The components used in the circuit should be widely available. However, none of them are critical. So - if you can't find the specified parts - You're certain to find something that will do just as well
Stripboard or Veroboard is a board drilled with a matrix of 1mm holes spaced approximately 2.5 mm apart and joined in rows by copper strips. The piece used has 11 rows with 22 holes in each; and measures a little over 5 cm by 2.5 cm (2" by 1"). The drawing shows the board with PCB mounting terminal blocks. But to save money - and/or space - the wires may be soldered to veropins - or directly to the board itself.
Click Here For A Photograph Of The Prototype.
Click here if you're new to constructing stripboard projects.
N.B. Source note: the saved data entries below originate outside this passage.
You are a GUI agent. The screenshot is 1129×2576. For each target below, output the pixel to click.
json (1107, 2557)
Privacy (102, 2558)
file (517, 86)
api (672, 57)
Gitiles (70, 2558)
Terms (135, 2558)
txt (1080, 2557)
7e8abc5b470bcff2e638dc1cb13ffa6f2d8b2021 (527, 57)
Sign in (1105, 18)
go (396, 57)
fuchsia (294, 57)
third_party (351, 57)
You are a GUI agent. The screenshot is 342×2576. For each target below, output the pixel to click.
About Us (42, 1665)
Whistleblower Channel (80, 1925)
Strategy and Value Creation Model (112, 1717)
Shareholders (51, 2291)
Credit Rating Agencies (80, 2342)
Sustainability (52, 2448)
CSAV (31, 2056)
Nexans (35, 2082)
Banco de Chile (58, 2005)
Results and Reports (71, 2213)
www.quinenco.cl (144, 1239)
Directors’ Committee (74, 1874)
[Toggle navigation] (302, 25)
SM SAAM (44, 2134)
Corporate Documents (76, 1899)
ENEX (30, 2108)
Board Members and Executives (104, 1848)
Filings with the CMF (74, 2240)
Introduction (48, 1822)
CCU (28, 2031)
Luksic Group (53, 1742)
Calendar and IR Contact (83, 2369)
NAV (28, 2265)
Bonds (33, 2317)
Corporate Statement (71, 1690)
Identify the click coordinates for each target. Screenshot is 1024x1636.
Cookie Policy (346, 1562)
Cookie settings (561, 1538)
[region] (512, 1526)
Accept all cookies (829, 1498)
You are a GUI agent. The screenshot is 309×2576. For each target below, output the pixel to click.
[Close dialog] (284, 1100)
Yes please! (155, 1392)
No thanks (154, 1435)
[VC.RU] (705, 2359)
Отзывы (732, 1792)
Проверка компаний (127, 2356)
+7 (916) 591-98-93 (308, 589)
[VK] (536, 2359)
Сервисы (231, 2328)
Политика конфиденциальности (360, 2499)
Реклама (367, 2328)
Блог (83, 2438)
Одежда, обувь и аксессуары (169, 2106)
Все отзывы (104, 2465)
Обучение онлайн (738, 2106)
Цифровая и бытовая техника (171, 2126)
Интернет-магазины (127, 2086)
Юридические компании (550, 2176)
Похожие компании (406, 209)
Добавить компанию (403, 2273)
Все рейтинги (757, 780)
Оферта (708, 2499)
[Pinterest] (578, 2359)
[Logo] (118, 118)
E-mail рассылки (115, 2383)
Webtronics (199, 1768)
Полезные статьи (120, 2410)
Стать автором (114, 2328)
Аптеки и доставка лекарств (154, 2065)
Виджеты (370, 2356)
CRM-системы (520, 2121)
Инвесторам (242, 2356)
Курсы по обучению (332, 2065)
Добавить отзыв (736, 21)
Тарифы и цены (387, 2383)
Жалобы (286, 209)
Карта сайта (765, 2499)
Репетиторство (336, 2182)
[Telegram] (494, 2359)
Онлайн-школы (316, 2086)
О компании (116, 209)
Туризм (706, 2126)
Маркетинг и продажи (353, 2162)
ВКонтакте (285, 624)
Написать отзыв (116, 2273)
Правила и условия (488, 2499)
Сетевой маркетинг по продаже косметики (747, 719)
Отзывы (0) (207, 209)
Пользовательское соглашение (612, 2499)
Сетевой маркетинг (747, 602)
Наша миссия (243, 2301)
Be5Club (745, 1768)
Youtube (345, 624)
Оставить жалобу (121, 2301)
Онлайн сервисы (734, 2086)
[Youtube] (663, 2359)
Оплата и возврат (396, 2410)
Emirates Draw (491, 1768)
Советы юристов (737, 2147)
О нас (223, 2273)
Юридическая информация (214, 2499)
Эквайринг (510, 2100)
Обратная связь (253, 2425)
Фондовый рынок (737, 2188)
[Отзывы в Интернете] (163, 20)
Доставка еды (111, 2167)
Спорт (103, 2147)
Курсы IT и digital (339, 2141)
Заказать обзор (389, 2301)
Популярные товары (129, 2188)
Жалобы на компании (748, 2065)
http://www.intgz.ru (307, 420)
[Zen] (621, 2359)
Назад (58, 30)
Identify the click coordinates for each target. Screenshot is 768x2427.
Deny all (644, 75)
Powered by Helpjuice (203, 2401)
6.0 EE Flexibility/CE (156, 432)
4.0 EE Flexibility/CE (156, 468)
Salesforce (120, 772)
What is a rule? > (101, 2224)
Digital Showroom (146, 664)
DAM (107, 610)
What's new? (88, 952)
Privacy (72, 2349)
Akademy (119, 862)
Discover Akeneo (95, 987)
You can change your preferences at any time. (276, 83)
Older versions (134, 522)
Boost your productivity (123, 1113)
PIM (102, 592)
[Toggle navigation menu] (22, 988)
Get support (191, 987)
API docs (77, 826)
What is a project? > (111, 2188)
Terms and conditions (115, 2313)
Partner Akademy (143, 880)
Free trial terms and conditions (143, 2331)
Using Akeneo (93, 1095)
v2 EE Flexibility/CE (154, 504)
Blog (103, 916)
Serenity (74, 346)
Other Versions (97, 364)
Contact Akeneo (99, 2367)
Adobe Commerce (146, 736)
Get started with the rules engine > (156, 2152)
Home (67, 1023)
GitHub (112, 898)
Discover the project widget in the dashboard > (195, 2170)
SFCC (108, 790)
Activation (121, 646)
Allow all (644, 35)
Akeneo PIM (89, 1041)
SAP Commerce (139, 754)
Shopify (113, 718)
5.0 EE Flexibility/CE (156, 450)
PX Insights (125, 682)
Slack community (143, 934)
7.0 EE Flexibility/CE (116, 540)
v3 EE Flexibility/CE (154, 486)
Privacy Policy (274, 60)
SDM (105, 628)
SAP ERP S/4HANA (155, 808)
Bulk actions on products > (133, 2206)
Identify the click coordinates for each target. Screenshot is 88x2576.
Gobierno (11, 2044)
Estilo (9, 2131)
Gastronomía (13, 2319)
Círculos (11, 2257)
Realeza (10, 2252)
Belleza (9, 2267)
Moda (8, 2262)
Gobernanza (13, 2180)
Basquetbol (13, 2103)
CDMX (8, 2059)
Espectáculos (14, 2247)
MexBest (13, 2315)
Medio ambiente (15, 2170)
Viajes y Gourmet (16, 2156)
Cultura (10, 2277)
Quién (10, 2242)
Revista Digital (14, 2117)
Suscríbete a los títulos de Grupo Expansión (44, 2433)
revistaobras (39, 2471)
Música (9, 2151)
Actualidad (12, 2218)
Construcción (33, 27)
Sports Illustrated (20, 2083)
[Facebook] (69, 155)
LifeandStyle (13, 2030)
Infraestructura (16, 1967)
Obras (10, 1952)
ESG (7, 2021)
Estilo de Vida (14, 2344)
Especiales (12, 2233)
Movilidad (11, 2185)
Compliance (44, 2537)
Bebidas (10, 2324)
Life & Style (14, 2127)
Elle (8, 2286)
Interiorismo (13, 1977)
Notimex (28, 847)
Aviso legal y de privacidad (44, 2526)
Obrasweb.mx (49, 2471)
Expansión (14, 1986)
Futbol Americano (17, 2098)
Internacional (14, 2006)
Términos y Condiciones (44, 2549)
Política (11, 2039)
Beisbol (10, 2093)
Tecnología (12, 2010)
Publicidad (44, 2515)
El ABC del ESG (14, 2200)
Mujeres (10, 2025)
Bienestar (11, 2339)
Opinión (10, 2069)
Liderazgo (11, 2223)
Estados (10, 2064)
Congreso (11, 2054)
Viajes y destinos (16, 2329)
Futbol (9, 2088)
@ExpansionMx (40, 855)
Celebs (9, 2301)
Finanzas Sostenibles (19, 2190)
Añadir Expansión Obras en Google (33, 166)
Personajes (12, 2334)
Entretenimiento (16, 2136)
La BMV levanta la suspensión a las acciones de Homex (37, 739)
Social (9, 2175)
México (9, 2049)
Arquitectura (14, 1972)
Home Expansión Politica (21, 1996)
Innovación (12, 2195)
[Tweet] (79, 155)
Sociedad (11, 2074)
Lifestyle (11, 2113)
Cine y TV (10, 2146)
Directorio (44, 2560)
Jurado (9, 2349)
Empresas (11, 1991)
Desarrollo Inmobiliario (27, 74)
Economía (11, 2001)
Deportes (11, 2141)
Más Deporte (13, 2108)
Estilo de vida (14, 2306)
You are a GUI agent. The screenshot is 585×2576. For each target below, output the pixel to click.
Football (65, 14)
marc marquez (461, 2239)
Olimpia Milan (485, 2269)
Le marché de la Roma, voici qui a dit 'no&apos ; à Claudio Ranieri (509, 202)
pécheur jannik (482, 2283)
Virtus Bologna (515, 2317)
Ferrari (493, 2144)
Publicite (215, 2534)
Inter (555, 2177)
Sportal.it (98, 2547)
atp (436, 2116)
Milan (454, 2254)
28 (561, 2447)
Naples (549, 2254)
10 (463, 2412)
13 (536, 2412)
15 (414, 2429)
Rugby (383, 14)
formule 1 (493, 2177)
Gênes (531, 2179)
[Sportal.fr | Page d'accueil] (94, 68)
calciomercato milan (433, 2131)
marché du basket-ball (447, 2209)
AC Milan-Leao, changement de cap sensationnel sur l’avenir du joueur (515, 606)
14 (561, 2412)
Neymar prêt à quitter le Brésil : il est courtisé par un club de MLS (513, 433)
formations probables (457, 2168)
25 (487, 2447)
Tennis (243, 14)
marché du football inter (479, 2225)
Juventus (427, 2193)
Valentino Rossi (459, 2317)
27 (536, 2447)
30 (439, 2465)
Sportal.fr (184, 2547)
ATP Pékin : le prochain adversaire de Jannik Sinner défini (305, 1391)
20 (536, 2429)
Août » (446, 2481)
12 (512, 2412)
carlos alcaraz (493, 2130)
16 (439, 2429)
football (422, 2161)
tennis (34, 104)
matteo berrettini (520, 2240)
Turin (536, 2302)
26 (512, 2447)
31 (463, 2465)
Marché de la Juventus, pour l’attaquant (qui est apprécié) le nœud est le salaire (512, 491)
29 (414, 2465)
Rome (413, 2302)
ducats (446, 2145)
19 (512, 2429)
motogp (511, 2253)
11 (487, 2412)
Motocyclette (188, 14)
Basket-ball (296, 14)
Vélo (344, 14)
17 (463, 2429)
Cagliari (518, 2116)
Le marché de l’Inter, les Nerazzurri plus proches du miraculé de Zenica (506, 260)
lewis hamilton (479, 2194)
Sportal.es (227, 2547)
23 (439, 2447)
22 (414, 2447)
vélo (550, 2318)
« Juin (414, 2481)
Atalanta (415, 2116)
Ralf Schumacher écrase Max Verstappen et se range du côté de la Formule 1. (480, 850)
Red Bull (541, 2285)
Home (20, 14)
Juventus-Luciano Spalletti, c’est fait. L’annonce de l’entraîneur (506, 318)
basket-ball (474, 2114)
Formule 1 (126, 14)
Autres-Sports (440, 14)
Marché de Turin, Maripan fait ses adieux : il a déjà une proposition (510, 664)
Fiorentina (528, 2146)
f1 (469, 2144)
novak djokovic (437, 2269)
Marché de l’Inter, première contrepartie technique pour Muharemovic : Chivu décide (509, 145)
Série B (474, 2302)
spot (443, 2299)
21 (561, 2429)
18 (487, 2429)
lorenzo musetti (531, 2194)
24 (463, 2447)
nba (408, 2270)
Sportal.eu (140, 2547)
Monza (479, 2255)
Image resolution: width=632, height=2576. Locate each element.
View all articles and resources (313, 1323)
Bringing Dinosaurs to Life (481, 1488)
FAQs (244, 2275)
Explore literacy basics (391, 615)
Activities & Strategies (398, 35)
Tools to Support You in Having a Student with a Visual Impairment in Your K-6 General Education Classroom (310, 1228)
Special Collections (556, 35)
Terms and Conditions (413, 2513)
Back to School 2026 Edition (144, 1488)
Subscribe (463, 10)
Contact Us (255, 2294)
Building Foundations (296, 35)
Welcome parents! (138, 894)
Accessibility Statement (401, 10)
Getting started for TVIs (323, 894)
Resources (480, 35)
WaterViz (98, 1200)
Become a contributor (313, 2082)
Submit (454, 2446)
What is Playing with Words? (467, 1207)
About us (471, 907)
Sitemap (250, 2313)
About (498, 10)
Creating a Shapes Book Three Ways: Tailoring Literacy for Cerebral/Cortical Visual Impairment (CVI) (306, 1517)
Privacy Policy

The terminals are a good set of reference points. To fit them - you may need to enlarge the holes slightly. Then turn the board over - and use a felt-tip pen to mark the 13 places where the tracks are to be cut. Use the "actual size" drawing to check that your pattern is Correctly Marked
When you're satisfied that the pattern is right - cut the tracks. Make sure that the copper is cut all the way through. Sometimes a small strand of copper remains at the side of the cut and this will cause malfunction. Use a magnifying glass - and backlight the board. It only takes the smallest strand of copper to cause a problem. If you don't have the proper track-cutting tool - a 6 to 8mm drill-bit will do. Just use the drill-bit as a hand tool - there's no need for a drilling machine.
Note that one of the links is situated under the IC. It will need to be fitted before the IC Socket. Apart from this - you can fit the ten components and two wire links - in any order you like. I use a small piece of "Blu Tack" to help hold the components and links in place temporarily - while I solder them to the board. A little putty or modelling clay should work equally as well.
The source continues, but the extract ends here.